Although some have seen fit to praise him as a ‘champion of diversity’, Blair, the copper who put the PC into police work, has never been less than ‘controversial’. And it’s not hard to see why: his three-and-a-half-year tenure as commissioner of the Metropolitan Police of London has encompassed, amongst other things, the killing of Jean Charles de Menezes (plus an abortive cover-up), accusations of racial discrimination within the Met, and alleged favouring of a friend’s company in the awarding of a £3million communications strategy contract.
But despite a litany of cock-ups and cop-outs sufficient to shame lesser men, Blair’s resignation was no act of conscience. Rather, it was the result of a sustained blunderbuss of criticism from the mayor Johnson, resulting in Blair being told ‘in a very pleasant but determined way, that he [Johnson] wished there to be a change of leadership at the Met’. ‘Without the mayor’s backing’, Blair said as part of his resignation statement, ‘I do not think I can continue in the job’.

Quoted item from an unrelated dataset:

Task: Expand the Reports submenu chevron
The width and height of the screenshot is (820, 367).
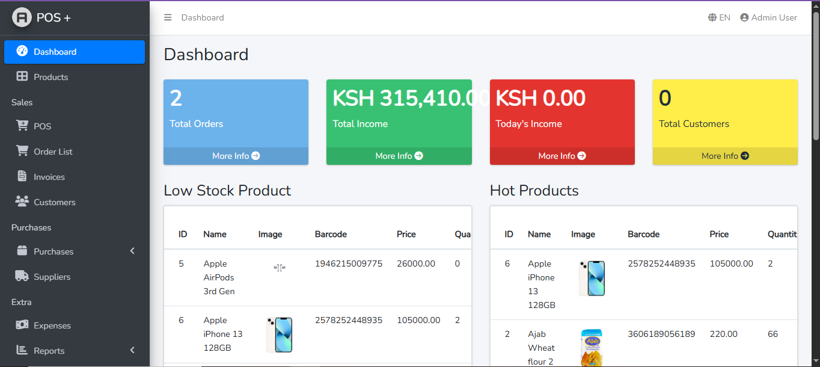Action: tap(132, 350)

The problem with this, as many have noted, is that Johnson has no formal power to choose the Metropolitan Police chief. As it currently stands, this decision is the sole prerogative of the home secretary (and the Queen). No such protocol was adhered to in this case: if Johnson didn’t quite push Blair on to his sword, he certainly provided the guiding hand. As Jenny Jones of the Metropolitan Police Authority sardonically remarked: ‘We know you [Johnson] have no constitutional powers, but we are not sure you know that you haven’t.’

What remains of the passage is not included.